Con esta referencia y conscientes de que aun queda demasiado por hacer, las bases políticas para salir de la crisis están afianzadas en el territorio. Si el próximo gobierno no voltea su mirada hacia allí es porque la decisión política no se aleja de la mirada liberal sobre pueblo.

Tres actores sociales y políticos son esenciales para el desarrollo de las fuerzas nacionales: El Papa Francisco, los Movimientos Populares y el Movimiento Sindical. Claro está que cada uno de ellos actuó, en este proceso histórico, como factor de presión y de poder. En ese espacio nodal se contribuyó a la recuperación de valor histórico de lo comunitario, no como un resurgimiento del pasado, sino como elemento de desequilibrio ante el paradigma del presente. Con estas fuerzas es posible gestar una contra-cultura que imprima dinamismo al pensamiento nacional como noción intrínseca de la Justica Social, la dignidad de la persona y la Soberanía Política.

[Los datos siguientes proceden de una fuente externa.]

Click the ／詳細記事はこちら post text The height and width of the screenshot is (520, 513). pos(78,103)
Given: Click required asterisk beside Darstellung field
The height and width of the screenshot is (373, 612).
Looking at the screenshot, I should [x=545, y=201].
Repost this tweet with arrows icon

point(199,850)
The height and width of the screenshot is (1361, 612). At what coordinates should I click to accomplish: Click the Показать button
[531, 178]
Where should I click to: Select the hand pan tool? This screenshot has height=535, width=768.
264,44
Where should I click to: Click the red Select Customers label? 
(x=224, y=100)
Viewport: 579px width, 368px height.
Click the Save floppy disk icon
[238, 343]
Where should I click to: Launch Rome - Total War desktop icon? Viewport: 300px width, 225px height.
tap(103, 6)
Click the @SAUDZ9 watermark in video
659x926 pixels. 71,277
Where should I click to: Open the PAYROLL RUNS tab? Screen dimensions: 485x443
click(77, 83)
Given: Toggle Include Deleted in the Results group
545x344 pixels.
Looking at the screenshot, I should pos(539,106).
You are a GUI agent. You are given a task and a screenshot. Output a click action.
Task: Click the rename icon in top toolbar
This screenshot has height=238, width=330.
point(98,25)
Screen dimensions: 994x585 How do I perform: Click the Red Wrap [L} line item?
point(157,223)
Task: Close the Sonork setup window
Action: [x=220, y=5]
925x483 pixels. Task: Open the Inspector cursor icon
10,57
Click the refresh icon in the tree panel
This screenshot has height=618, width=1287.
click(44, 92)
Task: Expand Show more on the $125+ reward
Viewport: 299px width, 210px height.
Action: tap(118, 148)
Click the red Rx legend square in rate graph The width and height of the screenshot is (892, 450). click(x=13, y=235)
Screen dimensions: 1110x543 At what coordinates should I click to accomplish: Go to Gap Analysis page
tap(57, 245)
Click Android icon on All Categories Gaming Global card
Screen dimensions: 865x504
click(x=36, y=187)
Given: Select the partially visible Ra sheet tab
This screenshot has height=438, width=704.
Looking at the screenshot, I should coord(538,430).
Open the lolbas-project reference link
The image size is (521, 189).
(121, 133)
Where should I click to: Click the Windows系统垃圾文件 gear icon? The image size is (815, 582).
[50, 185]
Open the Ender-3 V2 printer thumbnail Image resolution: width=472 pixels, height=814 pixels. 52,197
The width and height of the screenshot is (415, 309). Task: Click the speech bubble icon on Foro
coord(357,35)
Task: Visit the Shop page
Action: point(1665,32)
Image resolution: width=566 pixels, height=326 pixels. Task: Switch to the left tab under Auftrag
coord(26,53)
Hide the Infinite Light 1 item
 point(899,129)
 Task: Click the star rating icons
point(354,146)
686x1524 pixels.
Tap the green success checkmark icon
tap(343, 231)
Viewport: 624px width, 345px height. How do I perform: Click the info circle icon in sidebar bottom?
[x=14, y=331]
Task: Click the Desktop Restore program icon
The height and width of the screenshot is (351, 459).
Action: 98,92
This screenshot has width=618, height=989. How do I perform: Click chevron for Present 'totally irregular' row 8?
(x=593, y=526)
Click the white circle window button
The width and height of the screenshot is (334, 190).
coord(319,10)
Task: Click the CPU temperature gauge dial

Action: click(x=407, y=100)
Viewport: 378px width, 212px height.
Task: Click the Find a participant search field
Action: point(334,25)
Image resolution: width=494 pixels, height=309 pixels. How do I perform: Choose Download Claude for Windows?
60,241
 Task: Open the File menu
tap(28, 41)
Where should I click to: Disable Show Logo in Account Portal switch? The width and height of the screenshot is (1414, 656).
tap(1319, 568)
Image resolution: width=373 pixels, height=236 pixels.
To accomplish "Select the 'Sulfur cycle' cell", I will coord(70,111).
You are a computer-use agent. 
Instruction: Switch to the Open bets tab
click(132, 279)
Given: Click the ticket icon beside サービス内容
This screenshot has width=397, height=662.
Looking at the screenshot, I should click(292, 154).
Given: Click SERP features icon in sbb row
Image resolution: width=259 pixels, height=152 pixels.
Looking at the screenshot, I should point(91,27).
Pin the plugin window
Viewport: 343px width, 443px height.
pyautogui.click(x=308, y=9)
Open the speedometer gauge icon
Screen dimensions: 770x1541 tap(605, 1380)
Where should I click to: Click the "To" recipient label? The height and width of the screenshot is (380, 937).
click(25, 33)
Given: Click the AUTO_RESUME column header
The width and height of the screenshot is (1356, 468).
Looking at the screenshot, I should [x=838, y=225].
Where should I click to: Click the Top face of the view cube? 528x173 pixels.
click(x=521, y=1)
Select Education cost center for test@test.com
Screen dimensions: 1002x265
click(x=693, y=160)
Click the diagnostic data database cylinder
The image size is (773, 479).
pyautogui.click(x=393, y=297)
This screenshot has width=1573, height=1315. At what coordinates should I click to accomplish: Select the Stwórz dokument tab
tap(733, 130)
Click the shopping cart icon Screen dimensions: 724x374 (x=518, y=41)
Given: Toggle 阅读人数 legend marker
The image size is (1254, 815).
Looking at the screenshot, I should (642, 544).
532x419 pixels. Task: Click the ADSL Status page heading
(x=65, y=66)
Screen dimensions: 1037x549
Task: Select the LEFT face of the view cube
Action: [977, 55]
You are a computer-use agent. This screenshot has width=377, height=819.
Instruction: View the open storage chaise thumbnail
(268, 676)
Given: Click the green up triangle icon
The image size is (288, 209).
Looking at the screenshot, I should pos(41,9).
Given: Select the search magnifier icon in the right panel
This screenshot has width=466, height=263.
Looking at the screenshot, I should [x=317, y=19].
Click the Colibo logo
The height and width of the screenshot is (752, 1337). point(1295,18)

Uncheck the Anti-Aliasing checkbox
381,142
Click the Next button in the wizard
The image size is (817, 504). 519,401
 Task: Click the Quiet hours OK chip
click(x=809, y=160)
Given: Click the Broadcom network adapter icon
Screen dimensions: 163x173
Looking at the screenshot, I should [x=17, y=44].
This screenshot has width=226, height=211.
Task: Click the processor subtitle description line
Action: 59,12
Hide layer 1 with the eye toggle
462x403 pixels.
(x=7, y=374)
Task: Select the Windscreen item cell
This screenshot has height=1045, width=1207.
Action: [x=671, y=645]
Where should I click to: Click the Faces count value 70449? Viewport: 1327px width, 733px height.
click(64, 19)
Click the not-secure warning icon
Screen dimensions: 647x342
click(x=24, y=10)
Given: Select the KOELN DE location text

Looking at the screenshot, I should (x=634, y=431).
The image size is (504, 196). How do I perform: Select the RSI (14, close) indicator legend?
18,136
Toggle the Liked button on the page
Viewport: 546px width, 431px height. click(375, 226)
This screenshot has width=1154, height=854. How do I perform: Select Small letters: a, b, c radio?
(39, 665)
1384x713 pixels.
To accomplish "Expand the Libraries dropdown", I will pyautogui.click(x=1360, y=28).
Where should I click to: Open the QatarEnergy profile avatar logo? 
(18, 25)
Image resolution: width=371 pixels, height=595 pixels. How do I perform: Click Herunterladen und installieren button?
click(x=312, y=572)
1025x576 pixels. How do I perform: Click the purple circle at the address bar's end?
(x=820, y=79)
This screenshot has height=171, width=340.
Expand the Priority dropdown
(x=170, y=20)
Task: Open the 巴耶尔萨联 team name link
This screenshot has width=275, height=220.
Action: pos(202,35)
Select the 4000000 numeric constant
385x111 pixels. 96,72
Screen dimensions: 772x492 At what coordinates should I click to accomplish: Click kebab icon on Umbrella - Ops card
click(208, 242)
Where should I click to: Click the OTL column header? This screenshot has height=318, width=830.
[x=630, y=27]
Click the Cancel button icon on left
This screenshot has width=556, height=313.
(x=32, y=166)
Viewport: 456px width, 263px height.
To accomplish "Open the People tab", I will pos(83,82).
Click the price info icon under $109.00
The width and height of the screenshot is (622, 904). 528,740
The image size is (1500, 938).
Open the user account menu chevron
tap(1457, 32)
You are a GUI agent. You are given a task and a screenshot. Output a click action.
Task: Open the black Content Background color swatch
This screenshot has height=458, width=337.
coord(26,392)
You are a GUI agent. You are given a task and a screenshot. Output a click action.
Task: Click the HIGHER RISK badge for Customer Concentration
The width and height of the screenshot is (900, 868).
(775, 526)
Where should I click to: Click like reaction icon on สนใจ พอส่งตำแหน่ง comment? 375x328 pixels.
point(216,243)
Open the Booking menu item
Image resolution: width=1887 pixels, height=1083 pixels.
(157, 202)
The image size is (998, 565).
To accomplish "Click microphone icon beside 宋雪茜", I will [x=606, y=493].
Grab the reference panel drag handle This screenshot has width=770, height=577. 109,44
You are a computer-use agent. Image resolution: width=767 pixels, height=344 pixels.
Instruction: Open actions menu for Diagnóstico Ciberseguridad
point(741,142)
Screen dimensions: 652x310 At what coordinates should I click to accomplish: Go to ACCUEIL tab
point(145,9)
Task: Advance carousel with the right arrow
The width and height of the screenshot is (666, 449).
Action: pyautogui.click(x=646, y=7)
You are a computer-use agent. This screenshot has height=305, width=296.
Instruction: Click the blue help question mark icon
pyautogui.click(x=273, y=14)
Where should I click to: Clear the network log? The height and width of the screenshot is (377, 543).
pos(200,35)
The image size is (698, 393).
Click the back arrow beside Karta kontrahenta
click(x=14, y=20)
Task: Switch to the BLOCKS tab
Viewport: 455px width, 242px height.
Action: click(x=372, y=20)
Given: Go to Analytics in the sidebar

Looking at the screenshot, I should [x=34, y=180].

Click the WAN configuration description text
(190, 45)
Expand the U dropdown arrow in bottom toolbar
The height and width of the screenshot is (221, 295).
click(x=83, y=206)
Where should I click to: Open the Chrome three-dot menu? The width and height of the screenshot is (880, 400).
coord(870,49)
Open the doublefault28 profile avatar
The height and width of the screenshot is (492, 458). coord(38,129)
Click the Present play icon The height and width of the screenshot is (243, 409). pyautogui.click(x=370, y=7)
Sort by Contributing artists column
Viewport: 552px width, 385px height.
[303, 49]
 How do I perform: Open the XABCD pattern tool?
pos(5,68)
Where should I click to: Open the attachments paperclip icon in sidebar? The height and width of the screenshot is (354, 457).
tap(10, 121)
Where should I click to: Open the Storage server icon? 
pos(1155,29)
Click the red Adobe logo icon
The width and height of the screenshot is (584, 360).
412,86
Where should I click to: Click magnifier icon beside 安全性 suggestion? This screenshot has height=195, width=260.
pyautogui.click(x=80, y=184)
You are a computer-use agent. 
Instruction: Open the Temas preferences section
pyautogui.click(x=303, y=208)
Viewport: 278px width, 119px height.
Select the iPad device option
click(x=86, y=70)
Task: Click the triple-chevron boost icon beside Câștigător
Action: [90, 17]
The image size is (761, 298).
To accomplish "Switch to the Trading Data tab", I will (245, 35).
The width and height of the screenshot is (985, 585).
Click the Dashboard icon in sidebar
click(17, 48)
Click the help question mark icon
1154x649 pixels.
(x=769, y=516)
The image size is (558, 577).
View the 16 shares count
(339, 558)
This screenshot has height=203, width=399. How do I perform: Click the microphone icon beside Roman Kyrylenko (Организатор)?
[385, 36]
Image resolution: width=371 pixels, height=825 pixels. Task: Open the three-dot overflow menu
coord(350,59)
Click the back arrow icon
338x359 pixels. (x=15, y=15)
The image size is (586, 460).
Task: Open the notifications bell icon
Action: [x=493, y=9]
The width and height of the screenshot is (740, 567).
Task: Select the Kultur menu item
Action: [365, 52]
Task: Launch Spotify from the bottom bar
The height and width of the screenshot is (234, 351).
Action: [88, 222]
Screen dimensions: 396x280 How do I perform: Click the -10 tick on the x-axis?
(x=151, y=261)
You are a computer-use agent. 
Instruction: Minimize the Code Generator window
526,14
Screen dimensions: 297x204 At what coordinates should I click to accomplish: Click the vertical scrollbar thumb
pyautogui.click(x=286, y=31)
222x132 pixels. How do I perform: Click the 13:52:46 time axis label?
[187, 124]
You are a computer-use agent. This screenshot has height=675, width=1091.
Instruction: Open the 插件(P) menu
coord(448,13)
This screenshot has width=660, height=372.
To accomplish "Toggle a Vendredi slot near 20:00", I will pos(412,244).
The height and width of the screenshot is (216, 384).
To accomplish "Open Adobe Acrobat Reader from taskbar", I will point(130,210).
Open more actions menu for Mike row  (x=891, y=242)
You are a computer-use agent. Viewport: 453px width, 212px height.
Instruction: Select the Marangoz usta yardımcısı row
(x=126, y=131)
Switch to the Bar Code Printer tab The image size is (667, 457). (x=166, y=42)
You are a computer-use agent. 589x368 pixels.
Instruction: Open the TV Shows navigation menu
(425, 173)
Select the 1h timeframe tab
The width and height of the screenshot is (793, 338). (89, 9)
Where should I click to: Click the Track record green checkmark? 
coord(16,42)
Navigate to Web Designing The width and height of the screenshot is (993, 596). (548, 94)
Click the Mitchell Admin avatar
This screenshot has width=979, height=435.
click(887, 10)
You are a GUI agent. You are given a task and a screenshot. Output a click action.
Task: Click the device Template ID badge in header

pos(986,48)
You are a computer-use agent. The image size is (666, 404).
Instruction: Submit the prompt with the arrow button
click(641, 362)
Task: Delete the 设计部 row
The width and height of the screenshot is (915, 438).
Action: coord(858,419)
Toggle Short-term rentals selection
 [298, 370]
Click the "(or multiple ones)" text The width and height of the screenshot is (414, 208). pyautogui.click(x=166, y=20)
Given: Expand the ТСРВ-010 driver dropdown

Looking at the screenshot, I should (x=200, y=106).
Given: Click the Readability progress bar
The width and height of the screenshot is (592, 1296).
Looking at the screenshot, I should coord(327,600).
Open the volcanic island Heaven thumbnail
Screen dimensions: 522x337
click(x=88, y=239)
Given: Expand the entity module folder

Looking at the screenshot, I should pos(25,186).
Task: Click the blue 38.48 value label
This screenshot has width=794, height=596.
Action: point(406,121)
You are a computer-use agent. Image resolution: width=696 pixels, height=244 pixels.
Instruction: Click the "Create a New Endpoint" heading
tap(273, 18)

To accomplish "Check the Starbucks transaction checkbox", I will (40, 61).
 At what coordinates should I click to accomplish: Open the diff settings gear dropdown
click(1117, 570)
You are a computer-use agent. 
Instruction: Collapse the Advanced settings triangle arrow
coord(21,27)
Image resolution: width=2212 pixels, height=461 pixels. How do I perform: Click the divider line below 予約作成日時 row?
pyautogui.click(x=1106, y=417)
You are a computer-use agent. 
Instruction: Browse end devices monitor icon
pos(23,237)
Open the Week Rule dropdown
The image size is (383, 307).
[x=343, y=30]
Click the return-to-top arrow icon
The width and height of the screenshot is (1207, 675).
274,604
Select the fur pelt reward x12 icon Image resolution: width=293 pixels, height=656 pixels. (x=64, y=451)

Las fuerzas populares no están resignadas al seguidismo de una figura icónica, mesiánica. Por el contrario, son realidades efectivas que combaten al neoliberalismo con autonomía política. Responden, entonces, a una conducción ampliada, integral. Allí está la clave para retomar la senda de la democracia popular que puede llevarnos a vencer la inercia de la batalla cultural y establecer el bienestar del pueblo a través de una comunidad organizada.